━━━━━ Task input ━━━━━

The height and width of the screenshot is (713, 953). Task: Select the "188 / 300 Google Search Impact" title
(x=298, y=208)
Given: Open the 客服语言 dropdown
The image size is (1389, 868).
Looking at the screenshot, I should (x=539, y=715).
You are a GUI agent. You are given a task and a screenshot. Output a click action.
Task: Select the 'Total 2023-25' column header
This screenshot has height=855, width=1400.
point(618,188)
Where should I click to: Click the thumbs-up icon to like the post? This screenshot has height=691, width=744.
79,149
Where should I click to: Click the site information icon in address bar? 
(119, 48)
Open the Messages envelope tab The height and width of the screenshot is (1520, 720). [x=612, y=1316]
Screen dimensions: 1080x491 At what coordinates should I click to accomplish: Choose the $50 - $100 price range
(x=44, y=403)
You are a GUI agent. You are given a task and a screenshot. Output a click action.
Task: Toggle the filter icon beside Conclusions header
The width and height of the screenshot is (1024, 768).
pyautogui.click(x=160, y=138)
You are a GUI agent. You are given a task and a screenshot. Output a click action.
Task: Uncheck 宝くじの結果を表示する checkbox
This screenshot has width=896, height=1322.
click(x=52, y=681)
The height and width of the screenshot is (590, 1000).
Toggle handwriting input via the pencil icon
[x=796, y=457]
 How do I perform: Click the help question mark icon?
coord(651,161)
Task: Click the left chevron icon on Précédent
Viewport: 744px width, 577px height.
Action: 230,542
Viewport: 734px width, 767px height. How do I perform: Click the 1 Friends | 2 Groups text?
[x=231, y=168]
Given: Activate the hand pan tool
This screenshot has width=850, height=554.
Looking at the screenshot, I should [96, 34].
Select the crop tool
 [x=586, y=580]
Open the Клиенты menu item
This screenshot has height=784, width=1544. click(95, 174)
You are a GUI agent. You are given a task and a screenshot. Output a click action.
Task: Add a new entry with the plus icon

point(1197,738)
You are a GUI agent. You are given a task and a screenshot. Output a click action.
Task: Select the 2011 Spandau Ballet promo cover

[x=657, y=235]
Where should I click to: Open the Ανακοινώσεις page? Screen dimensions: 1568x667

━━━━━

Work to complete => Sift through the entries and copy every line with "header".

Response below =>
Task: Select the 'Total 2023-25' column header
Task: Toggle the filter icon beside Conclusions header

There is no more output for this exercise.